= DATASET RECORDS =
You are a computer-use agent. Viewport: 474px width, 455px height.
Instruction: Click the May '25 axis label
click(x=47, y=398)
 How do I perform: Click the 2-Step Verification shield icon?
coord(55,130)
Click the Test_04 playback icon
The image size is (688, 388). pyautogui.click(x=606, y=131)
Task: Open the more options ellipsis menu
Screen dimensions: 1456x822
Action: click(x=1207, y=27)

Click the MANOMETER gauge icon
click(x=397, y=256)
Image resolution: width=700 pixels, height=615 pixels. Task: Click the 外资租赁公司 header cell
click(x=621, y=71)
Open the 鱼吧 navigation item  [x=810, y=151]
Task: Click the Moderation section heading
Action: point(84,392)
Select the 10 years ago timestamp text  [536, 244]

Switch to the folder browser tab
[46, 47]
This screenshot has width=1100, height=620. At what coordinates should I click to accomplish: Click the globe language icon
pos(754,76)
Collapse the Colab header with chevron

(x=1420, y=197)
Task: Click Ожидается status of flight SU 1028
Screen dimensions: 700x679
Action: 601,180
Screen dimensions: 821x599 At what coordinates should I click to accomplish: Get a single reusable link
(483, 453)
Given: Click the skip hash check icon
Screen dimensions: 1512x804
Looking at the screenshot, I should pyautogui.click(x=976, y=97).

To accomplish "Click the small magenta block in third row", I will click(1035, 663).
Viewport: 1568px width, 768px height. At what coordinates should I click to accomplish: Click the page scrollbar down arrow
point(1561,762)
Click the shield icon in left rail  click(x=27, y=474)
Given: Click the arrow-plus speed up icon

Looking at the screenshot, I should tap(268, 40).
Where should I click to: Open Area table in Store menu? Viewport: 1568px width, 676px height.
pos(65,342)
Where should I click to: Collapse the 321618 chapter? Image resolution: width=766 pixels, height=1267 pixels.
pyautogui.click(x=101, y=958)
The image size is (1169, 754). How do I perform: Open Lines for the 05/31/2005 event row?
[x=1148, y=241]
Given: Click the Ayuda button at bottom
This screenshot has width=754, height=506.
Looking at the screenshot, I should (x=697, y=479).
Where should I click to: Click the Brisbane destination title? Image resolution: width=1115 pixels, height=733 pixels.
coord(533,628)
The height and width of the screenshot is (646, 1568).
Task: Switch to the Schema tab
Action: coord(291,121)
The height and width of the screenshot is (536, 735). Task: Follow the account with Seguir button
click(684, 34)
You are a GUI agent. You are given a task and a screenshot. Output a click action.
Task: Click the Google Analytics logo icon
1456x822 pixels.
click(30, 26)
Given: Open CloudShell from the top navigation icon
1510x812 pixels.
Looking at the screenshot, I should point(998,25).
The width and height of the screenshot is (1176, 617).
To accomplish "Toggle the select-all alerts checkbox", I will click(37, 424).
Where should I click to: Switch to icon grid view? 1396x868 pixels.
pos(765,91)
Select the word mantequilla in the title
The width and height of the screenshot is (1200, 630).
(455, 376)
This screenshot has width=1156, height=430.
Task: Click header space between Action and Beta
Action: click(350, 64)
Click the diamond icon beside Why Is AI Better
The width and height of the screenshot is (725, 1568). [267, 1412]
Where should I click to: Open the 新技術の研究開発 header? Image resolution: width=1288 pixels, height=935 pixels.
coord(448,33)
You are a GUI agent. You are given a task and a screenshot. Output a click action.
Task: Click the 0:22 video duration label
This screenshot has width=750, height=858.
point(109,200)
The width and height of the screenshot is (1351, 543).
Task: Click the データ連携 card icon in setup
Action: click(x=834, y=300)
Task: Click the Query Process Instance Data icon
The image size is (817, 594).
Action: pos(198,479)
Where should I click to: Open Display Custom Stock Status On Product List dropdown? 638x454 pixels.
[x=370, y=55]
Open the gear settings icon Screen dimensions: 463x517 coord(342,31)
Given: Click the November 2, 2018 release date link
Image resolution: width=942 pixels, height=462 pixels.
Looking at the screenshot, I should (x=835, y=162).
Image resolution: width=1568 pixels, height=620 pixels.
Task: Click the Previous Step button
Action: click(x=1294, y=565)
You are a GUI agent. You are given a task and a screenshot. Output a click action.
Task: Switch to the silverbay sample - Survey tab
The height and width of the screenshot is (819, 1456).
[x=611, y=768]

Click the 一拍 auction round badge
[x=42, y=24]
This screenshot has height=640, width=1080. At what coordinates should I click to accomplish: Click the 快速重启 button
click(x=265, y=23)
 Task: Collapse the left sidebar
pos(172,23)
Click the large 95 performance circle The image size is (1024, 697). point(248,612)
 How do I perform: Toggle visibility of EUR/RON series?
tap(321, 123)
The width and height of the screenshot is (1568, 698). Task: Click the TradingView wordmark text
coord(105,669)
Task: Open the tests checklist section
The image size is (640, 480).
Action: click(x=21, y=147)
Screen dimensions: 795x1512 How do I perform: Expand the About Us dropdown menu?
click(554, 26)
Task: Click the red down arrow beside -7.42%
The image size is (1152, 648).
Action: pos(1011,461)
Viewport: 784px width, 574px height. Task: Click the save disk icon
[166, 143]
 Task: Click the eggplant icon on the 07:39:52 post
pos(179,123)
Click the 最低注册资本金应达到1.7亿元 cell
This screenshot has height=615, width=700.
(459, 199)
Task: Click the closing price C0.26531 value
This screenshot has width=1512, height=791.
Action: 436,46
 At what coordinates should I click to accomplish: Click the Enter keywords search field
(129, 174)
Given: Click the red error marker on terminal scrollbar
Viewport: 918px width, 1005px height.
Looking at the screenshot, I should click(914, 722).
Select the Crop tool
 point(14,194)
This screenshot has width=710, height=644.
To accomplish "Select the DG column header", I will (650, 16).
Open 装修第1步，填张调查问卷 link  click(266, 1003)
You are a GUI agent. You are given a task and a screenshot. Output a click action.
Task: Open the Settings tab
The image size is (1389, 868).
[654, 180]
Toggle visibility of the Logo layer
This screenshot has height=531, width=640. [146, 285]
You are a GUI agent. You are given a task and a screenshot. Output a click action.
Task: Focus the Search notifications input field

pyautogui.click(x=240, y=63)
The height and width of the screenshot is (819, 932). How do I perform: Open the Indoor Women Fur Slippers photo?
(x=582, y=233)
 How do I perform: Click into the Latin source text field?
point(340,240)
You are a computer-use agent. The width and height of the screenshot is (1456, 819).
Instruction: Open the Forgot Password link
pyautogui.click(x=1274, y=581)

= AIM OF THE EXERCISE =
Copy out all of the entries above word for word, with no changes.

= FULL ANSWER =
You are a computer-use agent. Viewport: 474px width, 455px height.
Instruction: Click the May '25 axis label
click(x=47, y=398)
 How do I perform: Click the 2-Step Verification shield icon?
coord(55,130)
Click the Test_04 playback icon
The image size is (688, 388). pyautogui.click(x=606, y=131)
Task: Open the more options ellipsis menu
Screen dimensions: 1456x822
Action: click(x=1207, y=27)

Click the MANOMETER gauge icon
click(x=397, y=256)
Image resolution: width=700 pixels, height=615 pixels. Task: Click the 外资租赁公司 header cell
click(x=621, y=71)
Open the 鱼吧 navigation item  [x=810, y=151]
Task: Click the Moderation section heading
Action: point(84,392)
Select the 10 years ago timestamp text  [536, 244]

Switch to the folder browser tab
[46, 47]
This screenshot has width=1100, height=620. At what coordinates should I click to accomplish: Click the globe language icon
pos(754,76)
Collapse the Colab header with chevron

(x=1420, y=197)
Task: Click Ожидается status of flight SU 1028
Screen dimensions: 700x679
Action: 601,180
Screen dimensions: 821x599 At what coordinates should I click to accomplish: Get a single reusable link
(483, 453)
Given: Click the skip hash check icon
Screen dimensions: 1512x804
Looking at the screenshot, I should pyautogui.click(x=976, y=97).

To accomplish "Click the small magenta block in third row", I will click(1035, 663).
Viewport: 1568px width, 768px height. At what coordinates should I click to accomplish: Click the page scrollbar down arrow
point(1561,762)
Click the shield icon in left rail  click(x=27, y=474)
Given: Click the arrow-plus speed up icon

Looking at the screenshot, I should tap(268, 40).
Where should I click to: Open Area table in Store menu? Viewport: 1568px width, 676px height.
pos(65,342)
Where should I click to: Collapse the 321618 chapter? Image resolution: width=766 pixels, height=1267 pixels.
pyautogui.click(x=101, y=958)
The image size is (1169, 754). How do I perform: Open Lines for the 05/31/2005 event row?
[x=1148, y=241]
Given: Click the Ayuda button at bottom
This screenshot has width=754, height=506.
Looking at the screenshot, I should (x=697, y=479).
Where should I click to: Click the Brisbane destination title? Image resolution: width=1115 pixels, height=733 pixels.
coord(533,628)
The height and width of the screenshot is (646, 1568).
Task: Switch to the Schema tab
Action: coord(291,121)
The height and width of the screenshot is (536, 735). Task: Follow the account with Seguir button
click(684, 34)
You are a GUI agent. You are given a task and a screenshot. Output a click action.
Task: Click the Google Analytics logo icon
1456x822 pixels.
click(30, 26)
Given: Open CloudShell from the top navigation icon
1510x812 pixels.
Looking at the screenshot, I should point(998,25).
The width and height of the screenshot is (1176, 617).
To accomplish "Toggle the select-all alerts checkbox", I will click(37, 424).
Where should I click to: Switch to icon grid view? 1396x868 pixels.
pos(765,91)
Select the word mantequilla in the title
The width and height of the screenshot is (1200, 630).
(455, 376)
This screenshot has width=1156, height=430.
Task: Click header space between Action and Beta
Action: click(350, 64)
Click the diamond icon beside Why Is AI Better
The width and height of the screenshot is (725, 1568). [267, 1412]
Where should I click to: Open the 新技術の研究開発 header? Image resolution: width=1288 pixels, height=935 pixels.
coord(448,33)
You are a GUI agent. You are given a task and a screenshot. Output a click action.
Task: Click the 0:22 video duration label
This screenshot has width=750, height=858.
point(109,200)
The width and height of the screenshot is (1351, 543).
Task: Click the データ連携 card icon in setup
Action: click(x=834, y=300)
Task: Click the Query Process Instance Data icon
The image size is (817, 594).
Action: pos(198,479)
Where should I click to: Open Display Custom Stock Status On Product List dropdown? 638x454 pixels.
[x=370, y=55]
Open the gear settings icon Screen dimensions: 463x517 coord(342,31)
Given: Click the November 2, 2018 release date link
Image resolution: width=942 pixels, height=462 pixels.
Looking at the screenshot, I should (x=835, y=162).
Image resolution: width=1568 pixels, height=620 pixels.
Task: Click the Previous Step button
Action: click(x=1294, y=565)
You are a GUI agent. You are given a task and a screenshot. Output a click action.
Task: Switch to the silverbay sample - Survey tab
The height and width of the screenshot is (819, 1456).
[x=611, y=768]

Click the 一拍 auction round badge
[x=42, y=24]
This screenshot has height=640, width=1080. At what coordinates should I click to accomplish: Click the 快速重启 button
click(x=265, y=23)
 Task: Collapse the left sidebar
pos(172,23)
Click the large 95 performance circle The image size is (1024, 697). point(248,612)
 How do I perform: Toggle visibility of EUR/RON series?
tap(321, 123)
The width and height of the screenshot is (1568, 698). Task: Click the TradingView wordmark text
coord(105,669)
Task: Open the tests checklist section
The image size is (640, 480).
Action: click(x=21, y=147)
Screen dimensions: 795x1512 How do I perform: Expand the About Us dropdown menu?
click(554, 26)
Task: Click the red down arrow beside -7.42%
The image size is (1152, 648).
Action: pos(1011,461)
Viewport: 784px width, 574px height. Task: Click the save disk icon
[166, 143]
 Task: Click the eggplant icon on the 07:39:52 post
pos(179,123)
Click the 最低注册资本金应达到1.7亿元 cell
This screenshot has height=615, width=700.
(459, 199)
Task: Click the closing price C0.26531 value
This screenshot has width=1512, height=791.
Action: 436,46
 At what coordinates should I click to accomplish: Click the Enter keywords search field
(129, 174)
Given: Click the red error marker on terminal scrollbar
Viewport: 918px width, 1005px height.
Looking at the screenshot, I should click(914, 722).
Select the Crop tool
 point(14,194)
This screenshot has width=710, height=644.
To accomplish "Select the DG column header", I will (650, 16).
Open 装修第1步，填张调查问卷 link  click(266, 1003)
You are a GUI agent. You are given a task and a screenshot. Output a click action.
Task: Open the Settings tab
The image size is (1389, 868).
[654, 180]
Toggle visibility of the Logo layer
This screenshot has height=531, width=640. [146, 285]
You are a GUI agent. You are given a task and a screenshot. Output a click action.
Task: Focus the Search notifications input field

pyautogui.click(x=240, y=63)
The height and width of the screenshot is (819, 932). How do I perform: Open the Indoor Women Fur Slippers photo?
(x=582, y=233)
 How do I perform: Click into the Latin source text field?
point(340,240)
You are a computer-use agent. The width and height of the screenshot is (1456, 819).
Instruction: Open the Forgot Password link
pyautogui.click(x=1274, y=581)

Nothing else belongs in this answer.